Wednesday, 15 August 2007

Rollercoaster

The National Express Group’s main board will be like a dog with two tails this morning, in spite of a premium of £1.4bil payable to DfT rail. News announced yesterday that it secured the East Coast main line railway franchise from December at one and a half times the annual premium of GNER puts NatEx almost back on the rail map, following a series of losses. NatEx once held nine rail franchises. Before East Coast and following the loss of Midland Mainline, it was down to just c2c and One. Silverlink and Central depart from Birmingham one month ahead of the East Coast.

Ironic that last month NatEx announced it was to merge its coach, bus and rail divisions into one, because rail had shrunk so much and effectively ceased to be of any real significance.
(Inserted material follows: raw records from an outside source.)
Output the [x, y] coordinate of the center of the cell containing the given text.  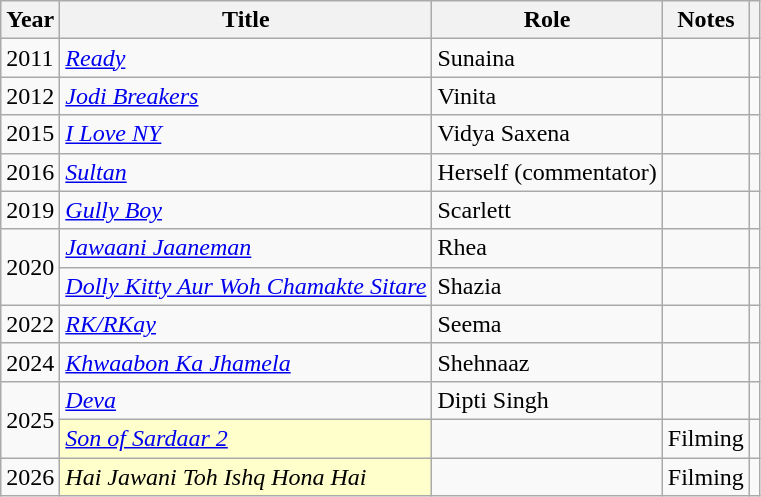
Hai Jawani Toh Ishq Hona Hai [246, 477]
Role [547, 20]
Rhea [547, 248]
Ready [246, 58]
Gully Boy [246, 210]
2024 [30, 362]
2019 [30, 210]
I Love NY [246, 134]
Vidya Saxena [547, 134]
2026 [30, 477]
2011 [30, 58]
Title [246, 20]
RK/RKay [246, 324]
Dolly Kitty Aur Woh Chamakte Sitare [246, 286]
2022 [30, 324]
Vinita [547, 96]
Seema [547, 324]
2012 [30, 96]
Deva [246, 400]
Year [30, 20]
Son of Sardaar 2 [246, 438]
Shehnaaz [547, 362]
2020 [30, 267]
Notes [706, 20]
Herself (commentator) [547, 172]
Khwaabon Ka Jhamela [246, 362]
Scarlett [547, 210]
Sultan [246, 172]
Jawaani Jaaneman [246, 248]
Jodi Breakers [246, 96]
Dipti Singh [547, 400]
2015 [30, 134]
Sunaina [547, 58]
2016 [30, 172]
Shazia [547, 286]
2025 [30, 419]
Return [X, Y] of the center of cell containing provided text 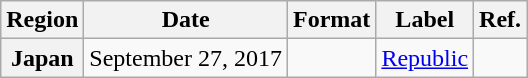
September 27, 2017 [186, 58]
Japan [42, 58]
Ref. [500, 20]
Format [332, 20]
Label [425, 20]
Republic [425, 58]
Region [42, 20]
Date [186, 20]
Determine the (x, y) coordinate at the center of the cell enclosing the given text.  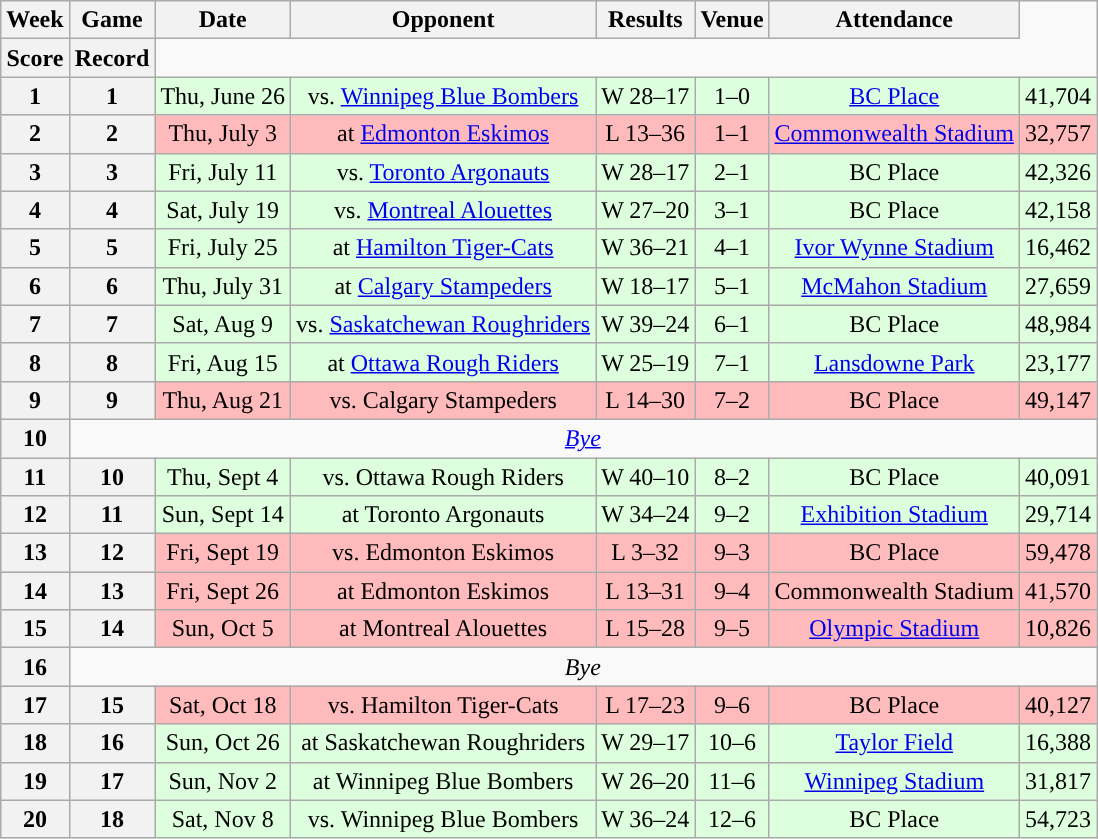
Sat, Aug 9 (223, 324)
1–1 (732, 134)
W 26–20 (646, 781)
59,478 (1058, 553)
W 25–19 (646, 362)
vs. Edmonton Eskimos (444, 553)
L 3–32 (646, 553)
10,826 (1058, 629)
L 15–28 (646, 629)
vs. Montreal Alouettes (444, 210)
Sat, Oct 18 (223, 705)
W 29–17 (646, 743)
W 40–10 (646, 477)
9–6 (732, 705)
vs. Ottawa Rough Riders (444, 477)
Sun, Oct 26 (223, 743)
Record (112, 58)
9–3 (732, 553)
29,714 (1058, 515)
vs. Calgary Stampeders (444, 400)
W 36–24 (646, 819)
9–5 (732, 629)
42,158 (1058, 210)
Fri, Aug 15 (223, 362)
10–6 (732, 743)
4–1 (732, 248)
Lansdowne Park (894, 362)
Fri, July 11 (223, 172)
Thu, July 3 (223, 134)
W 27–20 (646, 210)
Score (35, 58)
6–1 (732, 324)
32,757 (1058, 134)
49,147 (1058, 400)
16,388 (1058, 743)
Venue (732, 20)
Sat, Nov 8 (223, 819)
3–1 (732, 210)
Fri, July 25 (223, 248)
Fri, Sept 26 (223, 591)
W 39–24 (646, 324)
Week (35, 20)
8–2 (732, 477)
12–6 (732, 819)
at Hamilton Tiger-Cats (444, 248)
at Ottawa Rough Riders (444, 362)
20 (35, 819)
Olympic Stadium (894, 629)
Thu, Aug 21 (223, 400)
Exhibition Stadium (894, 515)
Date (223, 20)
at Winnipeg Blue Bombers (444, 781)
2–1 (732, 172)
54,723 (1058, 819)
5–1 (732, 286)
11–6 (732, 781)
Results (646, 20)
W 34–24 (646, 515)
41,704 (1058, 96)
L 17–23 (646, 705)
vs. Toronto Argonauts (444, 172)
Thu, June 26 (223, 96)
L 13–36 (646, 134)
Sun, Nov 2 (223, 781)
Thu, July 31 (223, 286)
Ivor Wynne Stadium (894, 248)
McMahon Stadium (894, 286)
23,177 (1058, 362)
at Toronto Argonauts (444, 515)
Thu, Sept 4 (223, 477)
Winnipeg Stadium (894, 781)
L 13–31 (646, 591)
W 36–21 (646, 248)
Sun, Oct 5 (223, 629)
Sat, July 19 (223, 210)
Taylor Field (894, 743)
19 (35, 781)
9–4 (732, 591)
vs. Hamilton Tiger-Cats (444, 705)
27,659 (1058, 286)
40,091 (1058, 477)
at Calgary Stampeders (444, 286)
vs. Saskatchewan Roughriders (444, 324)
40,127 (1058, 705)
Game (112, 20)
Fri, Sept 19 (223, 553)
Opponent (444, 20)
7–2 (732, 400)
42,326 (1058, 172)
31,817 (1058, 781)
9–2 (732, 515)
1–0 (732, 96)
Sun, Sept 14 (223, 515)
W 18–17 (646, 286)
16,462 (1058, 248)
at Montreal Alouettes (444, 629)
at Saskatchewan Roughriders (444, 743)
41,570 (1058, 591)
L 14–30 (646, 400)
7–1 (732, 362)
Attendance (894, 20)
48,984 (1058, 324)
Extract the [X, Y] coordinate from the center of the cell holding the provided text.  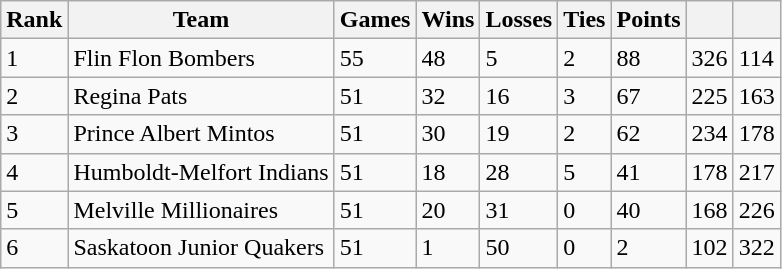
28 [519, 172]
30 [448, 134]
20 [448, 210]
16 [519, 96]
225 [710, 96]
Flin Flon Bombers [201, 58]
Points [648, 20]
102 [710, 248]
168 [710, 210]
67 [648, 96]
Wins [448, 20]
4 [34, 172]
Melville Millionaires [201, 210]
50 [519, 248]
32 [448, 96]
Games [375, 20]
6 [34, 248]
88 [648, 58]
217 [756, 172]
40 [648, 210]
234 [710, 134]
Losses [519, 20]
Regina Pats [201, 96]
55 [375, 58]
Ties [584, 20]
Prince Albert Mintos [201, 134]
Humboldt-Melfort Indians [201, 172]
62 [648, 134]
163 [756, 96]
Rank [34, 20]
114 [756, 58]
48 [448, 58]
18 [448, 172]
226 [756, 210]
31 [519, 210]
Saskatoon Junior Quakers [201, 248]
326 [710, 58]
322 [756, 248]
41 [648, 172]
19 [519, 134]
Team [201, 20]
Detect which cell encompasses the target text, then output its (x, y) center coordinate. 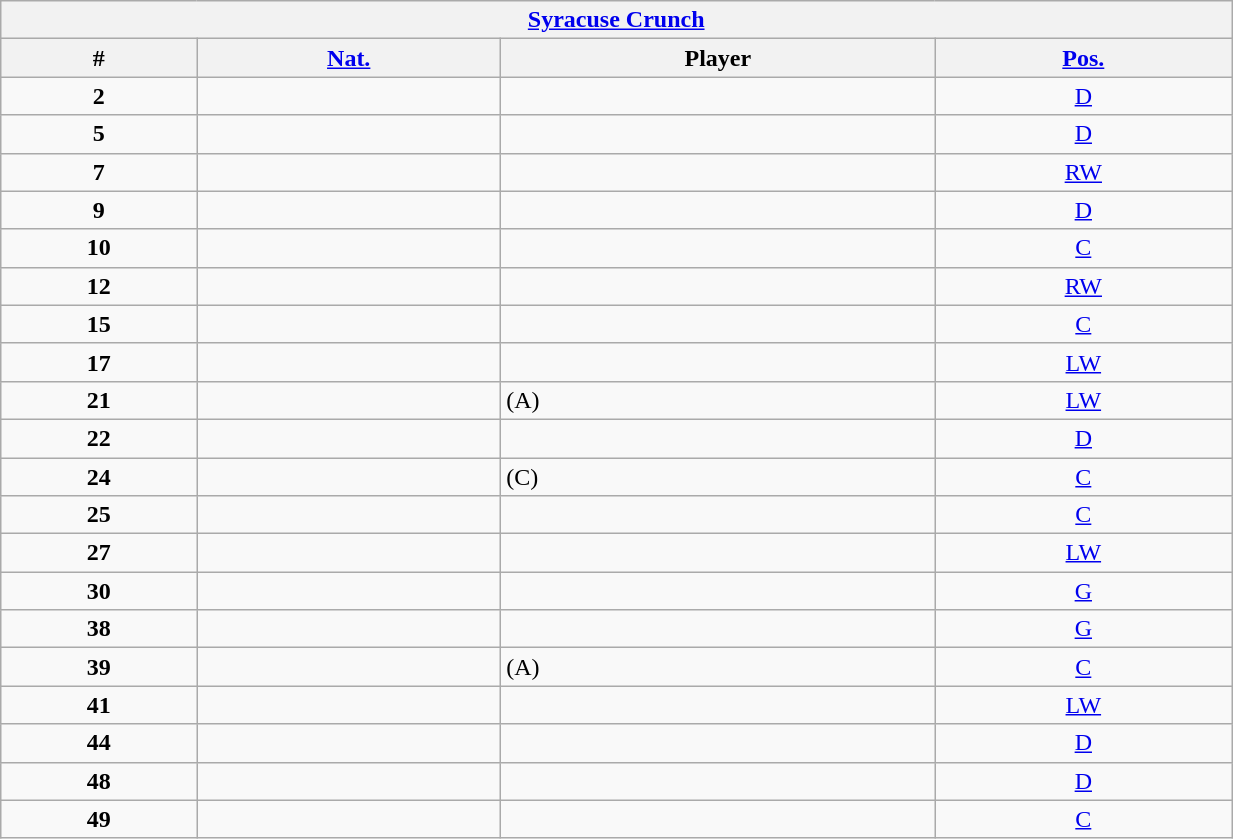
21 (99, 400)
9 (99, 210)
2 (99, 96)
15 (99, 324)
38 (99, 629)
22 (99, 438)
27 (99, 553)
5 (99, 134)
# (99, 58)
Player (718, 58)
Syracuse Crunch (616, 20)
(C) (718, 477)
12 (99, 286)
Nat. (349, 58)
41 (99, 705)
17 (99, 362)
48 (99, 781)
25 (99, 515)
Pos. (1084, 58)
44 (99, 743)
7 (99, 172)
49 (99, 819)
39 (99, 667)
24 (99, 477)
30 (99, 591)
10 (99, 248)
Scan for the cell matching the given text and deliver its [X, Y] coordinate at center. 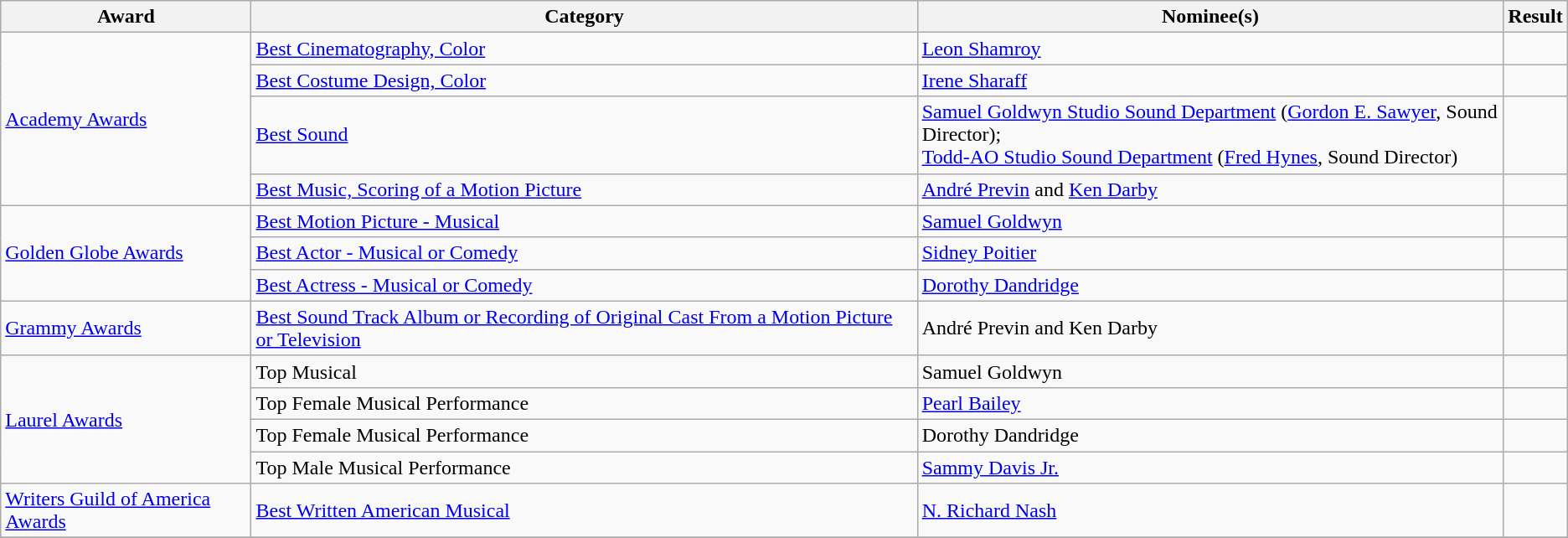
Irene Sharaff [1210, 80]
Top Musical [585, 371]
Sidney Poitier [1210, 253]
Nominee(s) [1210, 17]
Sammy Davis Jr. [1210, 467]
Best Costume Design, Color [585, 80]
Laurel Awards [126, 419]
Leon Shamroy [1210, 49]
Best Actress - Musical or Comedy [585, 285]
Result [1535, 17]
N. Richard Nash [1210, 511]
Top Male Musical Performance [585, 467]
Samuel Goldwyn Studio Sound Department (Gordon E. Sawyer, Sound Director);Todd-AO Studio Sound Department (Fred Hynes, Sound Director) [1210, 135]
Golden Globe Awards [126, 253]
Writers Guild of America Awards [126, 511]
Award [126, 17]
Grammy Awards [126, 328]
Best Motion Picture - Musical [585, 221]
Best Cinematography, Color [585, 49]
Best Music, Scoring of a Motion Picture [585, 189]
Best Written American Musical [585, 511]
Best Sound Track Album or Recording of Original Cast From a Motion Picture or Television [585, 328]
Best Actor - Musical or Comedy [585, 253]
Academy Awards [126, 119]
Pearl Bailey [1210, 403]
Category [585, 17]
Best Sound [585, 135]
Capture the cell that displays the provided text and extract its [X, Y] central coordinate. 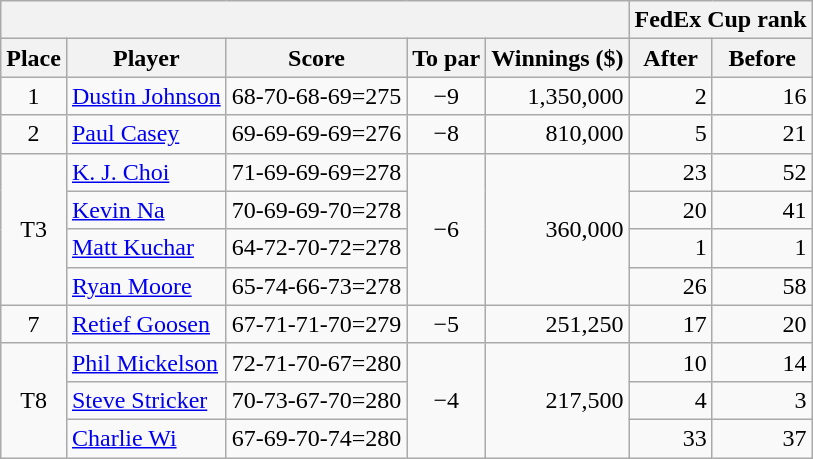
−5 [446, 324]
217,500 [558, 400]
71-69-69-69=278 [316, 172]
3 [762, 400]
26 [670, 286]
72-71-70-67=280 [316, 362]
67-71-71-70=279 [316, 324]
68-70-68-69=275 [316, 96]
Place [34, 58]
23 [670, 172]
Matt Kuchar [146, 248]
64-72-70-72=278 [316, 248]
−8 [446, 134]
Score [316, 58]
Phil Mickelson [146, 362]
69-69-69-69=276 [316, 134]
70-73-67-70=280 [316, 400]
Kevin Na [146, 210]
−9 [446, 96]
Before [762, 58]
Retief Goosen [146, 324]
T8 [34, 400]
360,000 [558, 229]
16 [762, 96]
251,250 [558, 324]
67-69-70-74=280 [316, 438]
To par [446, 58]
Paul Casey [146, 134]
41 [762, 210]
7 [34, 324]
65-74-66-73=278 [316, 286]
14 [762, 362]
T3 [34, 229]
37 [762, 438]
17 [670, 324]
10 [670, 362]
33 [670, 438]
−6 [446, 229]
52 [762, 172]
Winnings ($) [558, 58]
K. J. Choi [146, 172]
5 [670, 134]
58 [762, 286]
70-69-69-70=278 [316, 210]
4 [670, 400]
After [670, 58]
Player [146, 58]
FedEx Cup rank [720, 20]
1,350,000 [558, 96]
Dustin Johnson [146, 96]
21 [762, 134]
Ryan Moore [146, 286]
Steve Stricker [146, 400]
810,000 [558, 134]
−4 [446, 400]
Charlie Wi [146, 438]
Search for the cell housing the specified text and yield its (x, y) center coordinate. 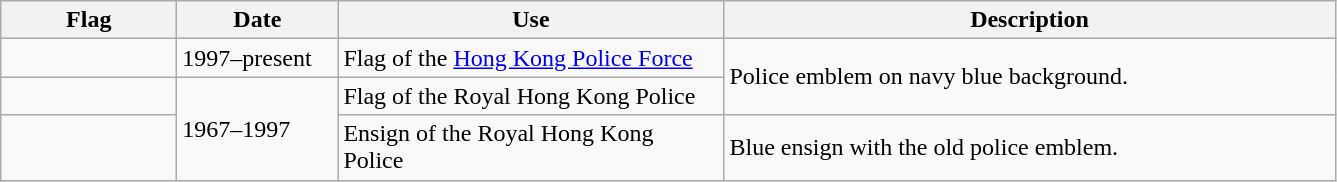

The UK reorganisation is expected to cost 100 posts but save £64m over five years. In fact, it’s reported that half of NatEx’s profits now come from outside the UK – from Spanish coach services and north American school bus operations.

Meanwhile, just when we thought that the scheduled road express market had reached maturity (economists’ speak for saturated low volume growth), record numbers are travelling by NatEx. It is fitting, therefore, that from 20 July, the first six of NatEx’s fleet of 20 14.2m 61-seat triaxle Caetano Levantes entered service, linking Stanstead with London. The route operates up to every 10 minutes using 42 vehicles and competes with Arriva-operated easyBus' 20-minute minibus service, new from June 2007 . easyBus sees 43 departures a day againstNatEx's 152.

NatEx views coach express growth in high frequency shuttle services such as this, probably in the south east. And NatEx has also launched its new Milton Keynes to London 'commuter coach', catering for a niche not otherwise filled by other public transport.

Meanwhile, NatEx has abandoned its plans to trial biofuels, citing environmental concerns. It will wait for the second generation biodiesels, as both Arriva and First press ahead.